El silencio que acompaña

"Permanecer a tu lado en silencio...también es acompañar."

El otro día, charlando con un amigo terapeuta debatimos sobre el significado y acción de la palabra ACOMPAÑAR, especialmente cuando nuestro “impulso natural de cuidador” nos lleva a querer “salvar” al otro para que deje de sufrir, dado que lo que solemos evitar es nuestro propio sufrimiento que a veces nos impide sostener esa difícil situación. Para las personas sensibles, la necesidad de ayudar suele ser proporcional a la intensidad del dolor ajeno: cuanto más sufre la persona, más queremos “ayudarla”, olvidándonos a veces de esperar a que sea el otro el que nos pida lo que necesita.


El propio significado de la palabra acompañar nos lo dice, “Estar [una persona] con otra o ir junto a ella”. Acompañar tiene que ver con el hecho de ir junto a alguien sin invadir su espacio, sin empujar, sin prisas y sin imponer nuestro diapasón al suyo, es estar ahí, en plena disponibilidad, preparado y atento pase lo que pase, para lo que el otro necesite.

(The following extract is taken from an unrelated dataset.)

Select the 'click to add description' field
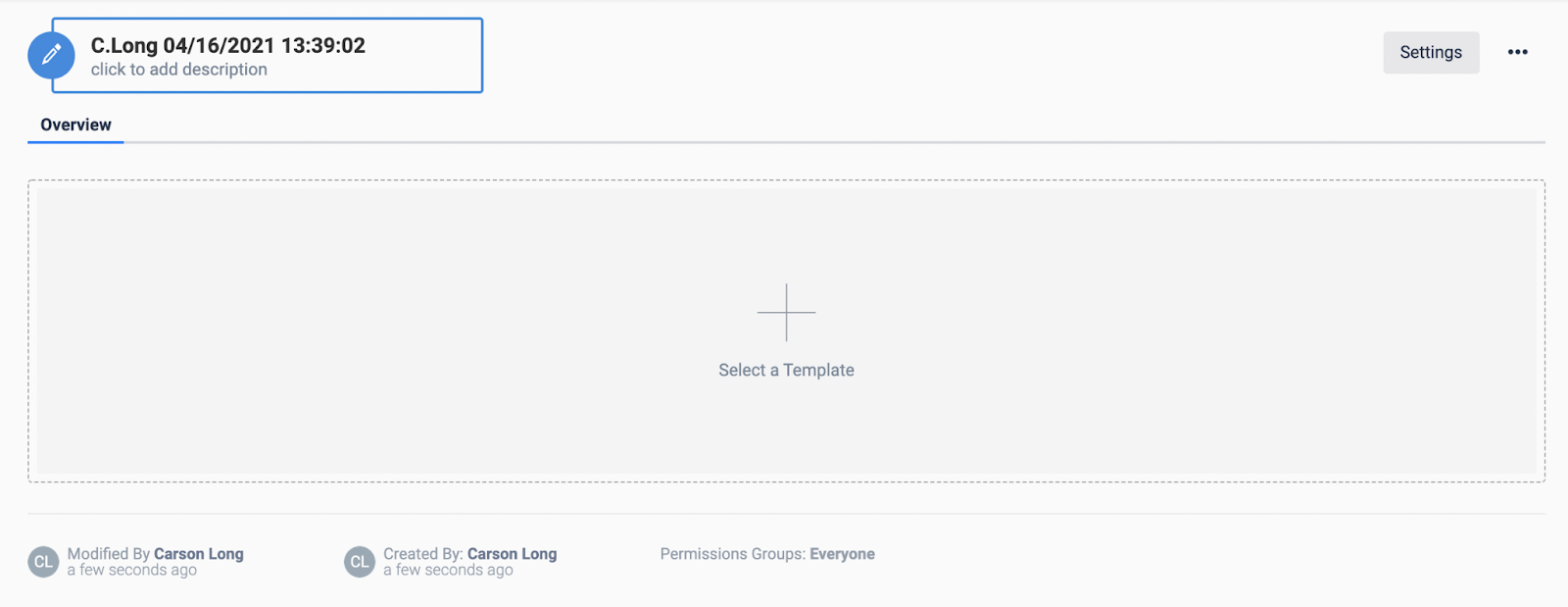Viewport: 1568px width, 607px height. coord(179,70)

Una vez leímos que: “Acompañar es lo que hacen los buenos vinos, que se ponen al servicio de una comida para mejorarla. Y es, en este sentido, tener en cuenta cómo el otro cocina su vida, y qué ingredientes va usando a medida que lo hace, para contribuir a potenciar y matizar sus sabores. Acompañar es hacer que el vino case con la comida."
Finalizamos la charla con una reflexión, válida para el que acompaña y el que es acompañado, y es que a veces tan sólo necesitamos alguien a nuestro lado que nos acompañe sin decir nada, su presencia nos reconforta y las palabras no son necesarias, sabemos que está ahí disponible para nosotros: “Permanecer al lado de alguien en silencio, también es acompañar”.